I am the host and the chef. This is the menu. Dinner is at T0 and guests are welcome to arrive for cocktails at T-2 hours. Invitations are by individual. RSVP.
I direct contributions to be appetizers, desserts that complement the pumpkin and pecan pies I will have already made (from scratch), and wine of specific menu-appropriate varieties. Individuals’ contributions (if any, and if to be relied upon) should serve eight; couples’ therefore sixteen, etc. Guests are welcome to address any dietary requirements independently.
The kitchen is not available (absent prior arrangement) and off-limits although spectators are more than welcome. Specific individuals may be deputized temporarily as sous or line (crudite, salad, pastry) chefs or sommelier but otherwise refrain from entering or touching anything absent express instruction else risk severe cuts, burns, spills, or delay, and severe reprimand in any case.
Everyone has a great time, no one complains (not that I care), and they all keep coming back.
#15
Last year I set our meal for 1pm, at 11am my Aunt and Uncle show up. I’m still in my pajamas, the food is all still cooking, I’m vacuuming the floors and I’m crying hysterically because my Mom woke up that morning with the stomach flu and couldn’t come help me.
Please don’t arrive any earlier than 15 minutes before the time on the invitation text I send out. Later is fine. Earlier is always a disaster cause I’m a Last Minute Sally.
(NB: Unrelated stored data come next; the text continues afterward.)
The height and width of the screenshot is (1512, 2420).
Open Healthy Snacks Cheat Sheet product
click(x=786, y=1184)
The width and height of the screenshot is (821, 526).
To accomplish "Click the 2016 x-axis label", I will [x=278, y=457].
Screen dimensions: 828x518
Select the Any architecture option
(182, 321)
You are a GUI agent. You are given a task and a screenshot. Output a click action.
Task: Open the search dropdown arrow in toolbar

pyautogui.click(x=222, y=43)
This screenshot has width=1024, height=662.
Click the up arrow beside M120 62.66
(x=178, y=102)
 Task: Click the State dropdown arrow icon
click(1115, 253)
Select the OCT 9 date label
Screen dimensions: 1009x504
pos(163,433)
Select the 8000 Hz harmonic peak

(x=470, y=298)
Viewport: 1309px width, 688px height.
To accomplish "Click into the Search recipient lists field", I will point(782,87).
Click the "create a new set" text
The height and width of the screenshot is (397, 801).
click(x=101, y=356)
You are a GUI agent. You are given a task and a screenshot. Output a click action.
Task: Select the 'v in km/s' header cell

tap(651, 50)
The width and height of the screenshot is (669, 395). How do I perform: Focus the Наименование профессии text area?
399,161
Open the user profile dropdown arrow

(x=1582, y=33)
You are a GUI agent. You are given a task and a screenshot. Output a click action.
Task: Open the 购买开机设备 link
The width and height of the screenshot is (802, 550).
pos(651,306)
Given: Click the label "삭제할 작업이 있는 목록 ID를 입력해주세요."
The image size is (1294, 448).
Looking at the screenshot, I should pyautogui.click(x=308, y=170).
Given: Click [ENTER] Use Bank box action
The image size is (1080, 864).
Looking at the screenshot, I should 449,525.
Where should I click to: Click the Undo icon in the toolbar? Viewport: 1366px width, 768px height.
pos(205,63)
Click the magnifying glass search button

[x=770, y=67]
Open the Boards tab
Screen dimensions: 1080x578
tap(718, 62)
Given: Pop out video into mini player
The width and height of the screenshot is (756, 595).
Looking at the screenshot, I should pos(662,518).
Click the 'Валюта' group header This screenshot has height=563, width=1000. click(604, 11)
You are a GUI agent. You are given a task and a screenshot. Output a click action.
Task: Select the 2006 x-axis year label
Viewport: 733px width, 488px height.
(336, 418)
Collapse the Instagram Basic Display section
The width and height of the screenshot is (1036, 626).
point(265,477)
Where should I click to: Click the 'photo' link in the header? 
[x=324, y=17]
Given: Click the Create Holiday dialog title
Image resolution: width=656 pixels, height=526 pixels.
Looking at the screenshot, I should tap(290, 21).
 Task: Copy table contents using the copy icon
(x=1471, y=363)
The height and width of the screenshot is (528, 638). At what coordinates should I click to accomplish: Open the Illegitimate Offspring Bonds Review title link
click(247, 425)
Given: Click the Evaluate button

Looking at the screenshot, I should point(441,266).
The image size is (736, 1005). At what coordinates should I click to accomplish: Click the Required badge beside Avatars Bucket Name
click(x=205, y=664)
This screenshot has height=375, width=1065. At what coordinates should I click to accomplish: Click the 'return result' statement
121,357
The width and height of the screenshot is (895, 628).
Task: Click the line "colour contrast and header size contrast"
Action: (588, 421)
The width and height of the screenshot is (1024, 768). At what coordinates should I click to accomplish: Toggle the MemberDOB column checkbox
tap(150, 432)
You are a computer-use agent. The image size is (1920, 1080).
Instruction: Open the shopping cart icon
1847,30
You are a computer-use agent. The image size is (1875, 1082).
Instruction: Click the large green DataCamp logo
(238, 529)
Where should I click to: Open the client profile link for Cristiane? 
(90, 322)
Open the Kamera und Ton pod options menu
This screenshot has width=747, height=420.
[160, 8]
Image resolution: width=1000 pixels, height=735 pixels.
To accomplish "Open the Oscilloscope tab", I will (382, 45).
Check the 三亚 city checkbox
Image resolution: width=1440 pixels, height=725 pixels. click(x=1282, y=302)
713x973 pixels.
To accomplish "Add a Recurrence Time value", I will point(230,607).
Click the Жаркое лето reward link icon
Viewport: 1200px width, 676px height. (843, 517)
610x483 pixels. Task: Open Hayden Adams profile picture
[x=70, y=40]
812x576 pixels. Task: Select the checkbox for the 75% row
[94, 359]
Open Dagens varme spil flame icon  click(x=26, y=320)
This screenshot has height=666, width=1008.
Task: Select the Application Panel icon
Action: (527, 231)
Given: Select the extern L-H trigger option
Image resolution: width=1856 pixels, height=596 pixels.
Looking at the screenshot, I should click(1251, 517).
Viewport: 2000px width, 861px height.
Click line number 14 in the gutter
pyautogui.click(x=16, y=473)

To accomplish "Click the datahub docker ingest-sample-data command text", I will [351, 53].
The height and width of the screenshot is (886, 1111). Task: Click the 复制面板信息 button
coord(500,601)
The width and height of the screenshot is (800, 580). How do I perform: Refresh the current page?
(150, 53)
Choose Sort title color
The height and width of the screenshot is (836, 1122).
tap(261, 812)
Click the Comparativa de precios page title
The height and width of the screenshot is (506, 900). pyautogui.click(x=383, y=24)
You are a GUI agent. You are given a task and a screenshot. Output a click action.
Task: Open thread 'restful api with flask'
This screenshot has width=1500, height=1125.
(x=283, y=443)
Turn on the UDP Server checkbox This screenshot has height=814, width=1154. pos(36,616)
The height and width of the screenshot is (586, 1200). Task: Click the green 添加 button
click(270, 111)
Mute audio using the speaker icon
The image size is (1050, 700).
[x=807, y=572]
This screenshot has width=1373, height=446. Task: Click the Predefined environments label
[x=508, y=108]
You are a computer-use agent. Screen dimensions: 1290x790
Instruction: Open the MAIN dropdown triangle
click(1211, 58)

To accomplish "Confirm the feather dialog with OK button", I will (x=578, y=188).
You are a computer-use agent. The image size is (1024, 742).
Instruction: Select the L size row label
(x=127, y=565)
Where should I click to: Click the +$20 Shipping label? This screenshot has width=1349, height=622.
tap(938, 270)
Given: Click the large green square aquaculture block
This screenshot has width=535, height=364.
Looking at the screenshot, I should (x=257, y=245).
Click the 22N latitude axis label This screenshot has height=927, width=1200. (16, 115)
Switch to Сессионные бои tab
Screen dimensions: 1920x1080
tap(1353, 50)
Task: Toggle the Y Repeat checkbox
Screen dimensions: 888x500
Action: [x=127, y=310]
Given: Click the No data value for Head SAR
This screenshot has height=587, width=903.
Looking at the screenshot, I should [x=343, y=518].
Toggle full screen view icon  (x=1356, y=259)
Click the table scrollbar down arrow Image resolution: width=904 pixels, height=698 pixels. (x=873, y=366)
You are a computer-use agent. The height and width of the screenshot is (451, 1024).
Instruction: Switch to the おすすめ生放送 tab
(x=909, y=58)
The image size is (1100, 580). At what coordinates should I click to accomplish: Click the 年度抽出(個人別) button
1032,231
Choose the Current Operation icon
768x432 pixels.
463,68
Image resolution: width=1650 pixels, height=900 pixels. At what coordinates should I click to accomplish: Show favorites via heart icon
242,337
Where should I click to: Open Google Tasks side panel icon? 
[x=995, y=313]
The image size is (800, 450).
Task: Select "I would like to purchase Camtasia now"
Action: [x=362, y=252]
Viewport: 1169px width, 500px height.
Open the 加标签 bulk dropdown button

Now, my aunt is not much of a cook, and my uncle doesn’t have much of a personality. So it took me a bit to figure out what was happening. When my aunt heard my mom was sick and not coming, she got herself ready and in the car and over to my house so she could sit in the kitchen and be there should I need help. We were never close when I was growing up, but to realize that she came early just in case I needed a Mamas advice means the world to me.
#16
Don’t be coming to the kitchen picking and sampling the food before dinner is served!
#17
My sister-in-law’s yearly contribution… a single can of jellied cranberry sauce. After my mom, sister and I have each spent a ton of money and effort each making multiple dishes.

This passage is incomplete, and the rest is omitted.